**WRITTEN TASK 1:** Copy these lines of the listing verbatim, starting at its first line and stopping after the line that contains "click(x=153, y=443)".

**EXTRACTED TEXT:**
■ ■ ■ ■ ■ ■ ■
Coddington makes sense on smacking

Words I never thought I’d write, but good grief, The Yes Vote has linked me to proof-positive that despite her previous crimes against logic and argumentation, not to mention evidence, Deborah Coddington can write wisdom from time to time. Her HoS column today makes a strong liberal* case against the S59 referendum by killing** the sacred cow that cries of “nanny state!” are pure and unassailable positions of principle, and arguing that when it comes to discipline there’s a gap between principle and implementation into which society must not permit children to fall.

Act’s John Boscawen has a bill to amend Section 59 – again – so it will be “no longer a crime to use reasonable force” if parents discipline a child.
Here we go, loop de loop. Boscawen says he’s sick of nine years of Labour’s nanny state telling parents what to do, but isn’t this more of the same? You can use a light smack, but not a hard smack? Why not a good, old-fashioned razor-stropping like my father used to give me, followed by Mum with the wooden spoon, and while you’re at it John, bring back six of the best in schools for bad girls like me – never did us any harm, did it?
■ ■ ■ ■ ■ ■ ■
**EXERCISE INPUT:**
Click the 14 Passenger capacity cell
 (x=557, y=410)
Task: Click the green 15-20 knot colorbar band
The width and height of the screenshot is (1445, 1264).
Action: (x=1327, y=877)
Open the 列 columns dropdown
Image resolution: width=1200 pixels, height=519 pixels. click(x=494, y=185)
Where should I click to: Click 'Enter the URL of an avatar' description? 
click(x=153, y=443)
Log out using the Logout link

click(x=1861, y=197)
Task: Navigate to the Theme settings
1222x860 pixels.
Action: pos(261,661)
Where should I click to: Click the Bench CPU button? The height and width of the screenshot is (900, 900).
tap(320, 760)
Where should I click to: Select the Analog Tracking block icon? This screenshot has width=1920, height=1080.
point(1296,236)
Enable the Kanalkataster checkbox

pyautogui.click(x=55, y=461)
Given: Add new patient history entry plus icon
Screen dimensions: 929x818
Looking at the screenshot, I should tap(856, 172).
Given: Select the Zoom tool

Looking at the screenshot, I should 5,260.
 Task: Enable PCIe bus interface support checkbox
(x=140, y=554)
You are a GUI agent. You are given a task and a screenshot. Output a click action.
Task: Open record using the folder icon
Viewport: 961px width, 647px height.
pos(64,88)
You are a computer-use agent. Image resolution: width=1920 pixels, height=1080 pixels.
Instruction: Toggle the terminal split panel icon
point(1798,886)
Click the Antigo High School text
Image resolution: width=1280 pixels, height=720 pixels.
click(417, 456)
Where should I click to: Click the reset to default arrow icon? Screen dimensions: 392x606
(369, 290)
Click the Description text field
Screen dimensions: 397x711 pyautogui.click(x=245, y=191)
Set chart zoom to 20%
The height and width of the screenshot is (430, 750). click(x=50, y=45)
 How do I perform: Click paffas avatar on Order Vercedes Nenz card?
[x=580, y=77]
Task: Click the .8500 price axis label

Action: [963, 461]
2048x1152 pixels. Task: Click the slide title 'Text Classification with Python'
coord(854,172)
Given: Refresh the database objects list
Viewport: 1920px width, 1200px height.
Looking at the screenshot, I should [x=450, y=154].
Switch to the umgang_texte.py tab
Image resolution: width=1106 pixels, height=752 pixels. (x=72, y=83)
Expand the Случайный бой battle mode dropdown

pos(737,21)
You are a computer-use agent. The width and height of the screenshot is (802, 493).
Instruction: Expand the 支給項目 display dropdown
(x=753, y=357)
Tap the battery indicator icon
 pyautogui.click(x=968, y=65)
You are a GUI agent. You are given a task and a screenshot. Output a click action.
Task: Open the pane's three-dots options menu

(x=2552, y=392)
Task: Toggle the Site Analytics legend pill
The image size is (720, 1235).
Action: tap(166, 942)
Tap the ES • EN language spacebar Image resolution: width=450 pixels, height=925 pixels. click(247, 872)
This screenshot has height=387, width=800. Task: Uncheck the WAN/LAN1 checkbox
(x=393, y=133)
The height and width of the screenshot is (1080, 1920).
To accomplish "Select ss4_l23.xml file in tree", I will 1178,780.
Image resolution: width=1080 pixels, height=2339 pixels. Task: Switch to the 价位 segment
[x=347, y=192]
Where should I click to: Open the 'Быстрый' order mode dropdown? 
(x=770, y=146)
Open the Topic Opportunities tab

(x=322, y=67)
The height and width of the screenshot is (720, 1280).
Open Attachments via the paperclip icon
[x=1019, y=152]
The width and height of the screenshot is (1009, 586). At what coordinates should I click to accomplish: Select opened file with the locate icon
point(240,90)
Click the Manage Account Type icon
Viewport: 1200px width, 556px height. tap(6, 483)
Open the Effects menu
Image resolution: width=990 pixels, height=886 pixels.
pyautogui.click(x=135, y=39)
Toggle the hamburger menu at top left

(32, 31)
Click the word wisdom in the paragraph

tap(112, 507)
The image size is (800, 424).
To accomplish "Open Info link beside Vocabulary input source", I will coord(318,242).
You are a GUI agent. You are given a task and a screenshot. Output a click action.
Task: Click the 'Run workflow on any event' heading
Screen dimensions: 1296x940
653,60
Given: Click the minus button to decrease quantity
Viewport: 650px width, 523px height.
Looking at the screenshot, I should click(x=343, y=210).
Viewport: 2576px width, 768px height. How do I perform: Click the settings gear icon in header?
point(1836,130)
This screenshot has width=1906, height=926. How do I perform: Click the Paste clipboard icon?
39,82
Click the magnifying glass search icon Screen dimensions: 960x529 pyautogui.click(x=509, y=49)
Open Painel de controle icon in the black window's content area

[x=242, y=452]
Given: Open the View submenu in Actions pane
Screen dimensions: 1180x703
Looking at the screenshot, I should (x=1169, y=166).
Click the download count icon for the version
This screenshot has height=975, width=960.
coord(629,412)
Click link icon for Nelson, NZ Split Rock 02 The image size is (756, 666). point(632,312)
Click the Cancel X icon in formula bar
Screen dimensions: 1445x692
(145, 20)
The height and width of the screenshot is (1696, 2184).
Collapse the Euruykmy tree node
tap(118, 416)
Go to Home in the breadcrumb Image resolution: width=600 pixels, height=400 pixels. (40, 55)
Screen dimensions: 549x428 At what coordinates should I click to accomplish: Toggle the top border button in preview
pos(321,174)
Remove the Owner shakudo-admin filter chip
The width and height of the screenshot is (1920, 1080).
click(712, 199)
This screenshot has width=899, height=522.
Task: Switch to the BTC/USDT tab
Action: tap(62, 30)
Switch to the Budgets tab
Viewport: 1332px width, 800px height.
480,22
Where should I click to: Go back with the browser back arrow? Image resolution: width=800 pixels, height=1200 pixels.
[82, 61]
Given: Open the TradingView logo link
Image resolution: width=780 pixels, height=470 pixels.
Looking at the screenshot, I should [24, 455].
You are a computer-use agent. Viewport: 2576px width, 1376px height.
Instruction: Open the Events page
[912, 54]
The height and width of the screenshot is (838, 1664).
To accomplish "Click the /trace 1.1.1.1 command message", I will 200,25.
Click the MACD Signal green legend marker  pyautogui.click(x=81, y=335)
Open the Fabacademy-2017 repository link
■ ■ ■ ■ ■ ■ ■
**WRITTEN TASK 2:** From the post on smacking, list every form of physical punishment that the quoted column mentions.

**WORKED SOLUTION 1:**
Click the 14 Passenger capacity cell
 (x=557, y=410)
Task: Click the green 15-20 knot colorbar band
The width and height of the screenshot is (1445, 1264).
Action: (x=1327, y=877)
Open the 列 columns dropdown
Image resolution: width=1200 pixels, height=519 pixels. click(x=494, y=185)
Where should I click to: Click 'Enter the URL of an avatar' description? 
click(x=153, y=443)

**WORKED SOLUTION 2:**
- a light smack
- a hard smack
- a razor-stropping
- the wooden spoon
- six of the best in schools